Use the following concepts to help you understand how Dataproc Metastore works and the different features you can use with your service.
Dataproc Metastore versions
When you create a Dataproc Metastore service, you can choose to use a Dataproc Metastore 2 service or a Dataproc Metastore 1 service.
Dataproc Metastore 2
Dataproc Metastore 2 uses a scaling factor to determine how many resources your service uses at a given time. After you create a Dataproc Metastore 2, you can scale the service up or down by modifying the scaling factor.

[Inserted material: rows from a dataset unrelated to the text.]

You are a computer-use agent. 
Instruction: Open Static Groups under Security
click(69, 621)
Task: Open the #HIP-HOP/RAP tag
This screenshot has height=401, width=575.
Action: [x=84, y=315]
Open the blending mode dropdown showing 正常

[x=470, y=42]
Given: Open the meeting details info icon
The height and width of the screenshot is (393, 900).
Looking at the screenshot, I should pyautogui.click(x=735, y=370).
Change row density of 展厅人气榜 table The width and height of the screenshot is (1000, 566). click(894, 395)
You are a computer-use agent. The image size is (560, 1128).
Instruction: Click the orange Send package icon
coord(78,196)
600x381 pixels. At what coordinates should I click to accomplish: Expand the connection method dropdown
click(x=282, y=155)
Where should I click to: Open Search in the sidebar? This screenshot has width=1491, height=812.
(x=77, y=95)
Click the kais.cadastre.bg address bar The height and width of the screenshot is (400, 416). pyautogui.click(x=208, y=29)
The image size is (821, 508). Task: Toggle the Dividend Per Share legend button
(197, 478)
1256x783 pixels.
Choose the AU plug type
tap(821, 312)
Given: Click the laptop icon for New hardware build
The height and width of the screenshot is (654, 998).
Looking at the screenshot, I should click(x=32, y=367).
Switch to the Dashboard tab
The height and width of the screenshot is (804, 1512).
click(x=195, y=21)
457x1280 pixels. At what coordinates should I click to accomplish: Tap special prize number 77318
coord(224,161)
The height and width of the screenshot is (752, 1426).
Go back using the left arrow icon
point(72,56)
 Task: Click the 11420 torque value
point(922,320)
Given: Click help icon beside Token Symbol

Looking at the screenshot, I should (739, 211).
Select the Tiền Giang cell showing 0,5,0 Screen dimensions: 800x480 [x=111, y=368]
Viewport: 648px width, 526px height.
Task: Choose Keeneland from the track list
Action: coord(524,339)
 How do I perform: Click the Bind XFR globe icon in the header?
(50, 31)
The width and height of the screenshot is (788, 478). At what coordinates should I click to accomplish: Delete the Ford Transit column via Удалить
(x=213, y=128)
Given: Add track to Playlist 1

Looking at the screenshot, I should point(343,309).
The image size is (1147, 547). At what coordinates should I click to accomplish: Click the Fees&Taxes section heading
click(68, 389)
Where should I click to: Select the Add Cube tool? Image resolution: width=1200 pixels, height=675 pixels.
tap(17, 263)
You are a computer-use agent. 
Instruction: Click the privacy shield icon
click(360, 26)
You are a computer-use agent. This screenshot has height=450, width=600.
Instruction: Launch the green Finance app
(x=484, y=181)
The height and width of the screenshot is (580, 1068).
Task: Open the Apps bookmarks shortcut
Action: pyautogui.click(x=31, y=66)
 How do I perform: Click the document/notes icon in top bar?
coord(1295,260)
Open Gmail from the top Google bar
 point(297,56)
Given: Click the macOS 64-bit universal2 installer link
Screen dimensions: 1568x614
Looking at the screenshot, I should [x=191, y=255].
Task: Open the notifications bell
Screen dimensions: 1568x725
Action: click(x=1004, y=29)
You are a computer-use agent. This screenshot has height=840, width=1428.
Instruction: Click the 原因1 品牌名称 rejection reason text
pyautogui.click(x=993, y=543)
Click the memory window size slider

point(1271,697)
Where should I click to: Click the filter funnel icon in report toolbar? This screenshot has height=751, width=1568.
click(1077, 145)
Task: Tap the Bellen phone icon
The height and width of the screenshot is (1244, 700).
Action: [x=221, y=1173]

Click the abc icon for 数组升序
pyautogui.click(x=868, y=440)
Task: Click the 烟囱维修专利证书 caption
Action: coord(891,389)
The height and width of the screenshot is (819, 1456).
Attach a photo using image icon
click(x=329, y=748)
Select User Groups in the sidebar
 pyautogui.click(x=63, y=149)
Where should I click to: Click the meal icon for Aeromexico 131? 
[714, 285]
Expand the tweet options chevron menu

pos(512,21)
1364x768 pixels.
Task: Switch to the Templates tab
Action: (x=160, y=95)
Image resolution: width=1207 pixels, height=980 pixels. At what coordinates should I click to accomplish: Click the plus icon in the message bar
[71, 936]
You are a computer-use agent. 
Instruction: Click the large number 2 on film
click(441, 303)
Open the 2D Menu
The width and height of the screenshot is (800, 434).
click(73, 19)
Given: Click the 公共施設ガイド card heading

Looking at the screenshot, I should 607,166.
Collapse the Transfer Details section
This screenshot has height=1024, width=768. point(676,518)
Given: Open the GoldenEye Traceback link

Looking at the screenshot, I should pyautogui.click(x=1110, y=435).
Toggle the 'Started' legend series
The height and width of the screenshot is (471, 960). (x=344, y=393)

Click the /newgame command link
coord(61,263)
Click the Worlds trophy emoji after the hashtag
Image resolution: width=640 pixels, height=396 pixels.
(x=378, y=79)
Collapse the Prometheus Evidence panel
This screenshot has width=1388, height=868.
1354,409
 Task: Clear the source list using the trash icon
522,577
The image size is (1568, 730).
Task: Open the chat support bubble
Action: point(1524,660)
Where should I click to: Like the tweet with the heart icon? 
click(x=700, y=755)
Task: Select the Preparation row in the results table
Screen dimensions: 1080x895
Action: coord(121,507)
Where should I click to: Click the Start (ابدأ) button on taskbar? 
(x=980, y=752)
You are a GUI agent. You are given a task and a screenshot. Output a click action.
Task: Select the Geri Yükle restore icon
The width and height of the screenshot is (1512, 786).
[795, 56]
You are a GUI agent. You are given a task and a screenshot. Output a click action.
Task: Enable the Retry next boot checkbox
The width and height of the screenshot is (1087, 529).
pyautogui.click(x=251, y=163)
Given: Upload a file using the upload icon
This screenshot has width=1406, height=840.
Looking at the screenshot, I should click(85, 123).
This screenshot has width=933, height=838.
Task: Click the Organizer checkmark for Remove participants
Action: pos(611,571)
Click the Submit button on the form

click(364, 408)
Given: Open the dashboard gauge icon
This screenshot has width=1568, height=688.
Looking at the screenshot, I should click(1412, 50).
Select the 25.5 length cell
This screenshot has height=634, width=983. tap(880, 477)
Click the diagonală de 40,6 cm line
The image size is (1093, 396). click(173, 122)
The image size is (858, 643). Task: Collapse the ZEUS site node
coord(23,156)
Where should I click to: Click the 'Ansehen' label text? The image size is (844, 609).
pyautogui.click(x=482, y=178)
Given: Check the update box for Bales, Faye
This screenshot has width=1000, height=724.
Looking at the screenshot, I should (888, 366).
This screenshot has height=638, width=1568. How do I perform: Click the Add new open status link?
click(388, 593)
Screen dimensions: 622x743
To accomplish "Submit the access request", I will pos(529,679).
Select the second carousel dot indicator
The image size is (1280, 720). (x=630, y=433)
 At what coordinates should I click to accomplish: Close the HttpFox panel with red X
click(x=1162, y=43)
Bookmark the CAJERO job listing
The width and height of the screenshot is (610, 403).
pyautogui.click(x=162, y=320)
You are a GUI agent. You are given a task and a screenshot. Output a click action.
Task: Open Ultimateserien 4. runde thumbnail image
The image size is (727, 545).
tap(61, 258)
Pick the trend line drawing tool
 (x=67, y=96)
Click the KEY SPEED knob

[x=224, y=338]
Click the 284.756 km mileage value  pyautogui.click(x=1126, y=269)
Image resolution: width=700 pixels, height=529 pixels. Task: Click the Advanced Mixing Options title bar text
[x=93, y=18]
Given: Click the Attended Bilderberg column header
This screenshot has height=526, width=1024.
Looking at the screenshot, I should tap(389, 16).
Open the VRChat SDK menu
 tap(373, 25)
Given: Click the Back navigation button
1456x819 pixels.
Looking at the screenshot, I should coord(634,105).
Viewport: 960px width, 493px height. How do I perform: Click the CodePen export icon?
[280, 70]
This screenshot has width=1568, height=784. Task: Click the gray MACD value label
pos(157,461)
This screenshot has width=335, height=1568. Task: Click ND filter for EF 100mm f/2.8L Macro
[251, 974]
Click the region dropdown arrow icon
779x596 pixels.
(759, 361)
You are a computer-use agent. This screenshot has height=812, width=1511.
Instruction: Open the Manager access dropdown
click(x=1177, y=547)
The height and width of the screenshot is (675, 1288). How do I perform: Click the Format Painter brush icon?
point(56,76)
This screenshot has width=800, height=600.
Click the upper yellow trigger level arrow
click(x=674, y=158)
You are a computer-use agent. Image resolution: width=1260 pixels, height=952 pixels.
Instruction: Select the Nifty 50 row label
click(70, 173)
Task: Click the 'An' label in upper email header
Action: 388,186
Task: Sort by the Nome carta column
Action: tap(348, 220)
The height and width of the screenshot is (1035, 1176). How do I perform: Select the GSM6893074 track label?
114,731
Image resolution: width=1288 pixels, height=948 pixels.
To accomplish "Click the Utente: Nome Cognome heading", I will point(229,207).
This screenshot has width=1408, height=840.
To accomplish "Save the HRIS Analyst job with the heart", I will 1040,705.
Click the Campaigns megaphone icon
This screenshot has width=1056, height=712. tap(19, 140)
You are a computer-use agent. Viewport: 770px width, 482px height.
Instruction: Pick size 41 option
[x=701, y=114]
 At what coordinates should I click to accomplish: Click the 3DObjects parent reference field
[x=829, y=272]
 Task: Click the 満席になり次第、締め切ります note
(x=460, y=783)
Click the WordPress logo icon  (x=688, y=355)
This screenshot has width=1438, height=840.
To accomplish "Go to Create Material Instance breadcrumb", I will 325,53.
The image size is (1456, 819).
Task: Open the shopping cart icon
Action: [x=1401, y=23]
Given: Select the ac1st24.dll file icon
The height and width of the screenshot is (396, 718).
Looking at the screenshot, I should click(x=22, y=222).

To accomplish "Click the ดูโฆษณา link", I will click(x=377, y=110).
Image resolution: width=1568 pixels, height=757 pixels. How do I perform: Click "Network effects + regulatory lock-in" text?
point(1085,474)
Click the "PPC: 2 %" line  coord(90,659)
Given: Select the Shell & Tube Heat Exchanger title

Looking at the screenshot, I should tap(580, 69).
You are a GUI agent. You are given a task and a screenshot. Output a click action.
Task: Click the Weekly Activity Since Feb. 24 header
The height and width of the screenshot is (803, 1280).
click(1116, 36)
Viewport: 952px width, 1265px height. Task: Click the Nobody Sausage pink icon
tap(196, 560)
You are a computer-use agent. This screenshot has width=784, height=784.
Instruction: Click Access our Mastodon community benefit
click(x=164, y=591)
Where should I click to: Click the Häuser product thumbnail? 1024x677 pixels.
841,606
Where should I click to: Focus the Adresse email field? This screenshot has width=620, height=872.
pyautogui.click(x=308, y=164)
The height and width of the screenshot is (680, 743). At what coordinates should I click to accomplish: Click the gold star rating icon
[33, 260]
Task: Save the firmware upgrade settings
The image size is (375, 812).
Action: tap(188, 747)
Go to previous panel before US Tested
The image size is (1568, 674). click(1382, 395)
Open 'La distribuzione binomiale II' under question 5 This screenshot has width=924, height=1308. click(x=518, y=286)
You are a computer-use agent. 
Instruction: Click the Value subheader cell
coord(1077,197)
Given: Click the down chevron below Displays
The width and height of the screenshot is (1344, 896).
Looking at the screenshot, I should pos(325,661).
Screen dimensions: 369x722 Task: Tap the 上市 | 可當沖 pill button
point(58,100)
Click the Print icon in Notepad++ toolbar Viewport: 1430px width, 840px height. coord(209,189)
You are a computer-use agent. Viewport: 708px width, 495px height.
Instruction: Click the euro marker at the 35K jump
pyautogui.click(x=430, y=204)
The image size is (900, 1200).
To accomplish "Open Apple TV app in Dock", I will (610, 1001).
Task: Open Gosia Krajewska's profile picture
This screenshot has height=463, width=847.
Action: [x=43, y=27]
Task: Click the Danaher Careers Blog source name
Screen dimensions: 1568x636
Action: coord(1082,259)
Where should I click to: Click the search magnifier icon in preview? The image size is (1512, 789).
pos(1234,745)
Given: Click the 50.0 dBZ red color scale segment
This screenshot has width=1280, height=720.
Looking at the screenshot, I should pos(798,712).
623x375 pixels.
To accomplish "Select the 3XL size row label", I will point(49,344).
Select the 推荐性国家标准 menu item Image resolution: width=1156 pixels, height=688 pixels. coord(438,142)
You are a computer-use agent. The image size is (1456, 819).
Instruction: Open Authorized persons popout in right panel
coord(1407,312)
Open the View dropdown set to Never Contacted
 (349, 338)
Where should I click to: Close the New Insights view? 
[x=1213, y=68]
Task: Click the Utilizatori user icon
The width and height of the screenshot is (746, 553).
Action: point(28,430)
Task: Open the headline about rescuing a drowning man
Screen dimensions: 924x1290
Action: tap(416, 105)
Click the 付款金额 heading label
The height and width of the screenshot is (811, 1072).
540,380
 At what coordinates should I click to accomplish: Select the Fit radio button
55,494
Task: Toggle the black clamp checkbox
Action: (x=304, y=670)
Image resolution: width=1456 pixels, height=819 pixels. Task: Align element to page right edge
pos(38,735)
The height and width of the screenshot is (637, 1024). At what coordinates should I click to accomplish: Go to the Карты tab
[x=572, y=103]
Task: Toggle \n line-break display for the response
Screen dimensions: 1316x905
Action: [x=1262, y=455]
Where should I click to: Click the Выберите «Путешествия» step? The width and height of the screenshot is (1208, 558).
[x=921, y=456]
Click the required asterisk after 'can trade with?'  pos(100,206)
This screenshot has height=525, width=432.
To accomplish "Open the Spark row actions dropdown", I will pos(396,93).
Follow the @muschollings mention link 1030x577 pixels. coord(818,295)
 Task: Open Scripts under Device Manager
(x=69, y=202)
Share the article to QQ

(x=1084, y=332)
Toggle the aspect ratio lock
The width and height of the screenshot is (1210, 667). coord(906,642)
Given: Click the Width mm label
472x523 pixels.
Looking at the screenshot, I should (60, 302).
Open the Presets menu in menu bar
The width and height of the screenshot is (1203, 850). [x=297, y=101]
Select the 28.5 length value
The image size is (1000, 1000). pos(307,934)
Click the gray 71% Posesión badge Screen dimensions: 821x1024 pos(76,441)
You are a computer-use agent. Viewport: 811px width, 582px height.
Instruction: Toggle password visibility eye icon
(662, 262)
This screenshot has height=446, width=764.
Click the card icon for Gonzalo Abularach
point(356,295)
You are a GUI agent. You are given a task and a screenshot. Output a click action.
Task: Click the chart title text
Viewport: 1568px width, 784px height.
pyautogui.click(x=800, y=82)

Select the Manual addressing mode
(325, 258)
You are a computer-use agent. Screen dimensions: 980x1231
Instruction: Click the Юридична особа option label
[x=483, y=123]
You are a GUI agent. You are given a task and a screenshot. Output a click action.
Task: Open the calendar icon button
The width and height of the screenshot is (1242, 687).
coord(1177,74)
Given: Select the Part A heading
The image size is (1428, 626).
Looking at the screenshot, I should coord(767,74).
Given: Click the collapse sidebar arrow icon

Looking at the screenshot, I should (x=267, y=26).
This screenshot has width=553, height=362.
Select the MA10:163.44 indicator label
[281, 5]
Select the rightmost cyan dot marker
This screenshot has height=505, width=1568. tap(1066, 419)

Dataproc Metastore 2 is the new generation of the service that offers horizontal scalability in addition to Dataproc Metastore features. For more information, see features and benefits.
Dataproc Metastore 2 has a different pricing plan than Dataproc Metastore. For more information, see pricing plans and scaling configurations.
Dataproc Metastore 1
Dataproc Metastore 1 uses service tiers to determine how many resources your service uses at a given time. Service tiers provide a predictable, predetermined amount of resources.
Check your Dataproc Metastore version
You can check what version of Dataproc Metastore you're using in the Google Cloud console.
- Dataproc Metastore 2: The configuration table contains the following value: Edition Enterprise - Single Region.
- Dataproc Metastore 1: The configuration table contains one of the following values: Tier: DEVELOPER or Tier: ENTERPRISE.
Common Dataproc Metastore terms
The following terms are used commonly throughout the Dataproc Metastore ecosystem and documentation.
Services
- Apache Hive. Hive is a popular open source data warehouse system built on Apache Hadoop. Hive offers a SQL-like query language called HiveQL, which is used to analyze large, structured datasets.
- Apache Hive metastore. The Hive metastore holds metadata about Hive tables, such as their schema and location.
- Dataproc. Dataproc is a fast, easy-to-use, fully managed service on Google Cloud for running Apache Spark and Apache Hadoop workloads in a simple, cost-efficient way. After you create a Dataproc Metastore, you can connect to it from a Dataproc cluster.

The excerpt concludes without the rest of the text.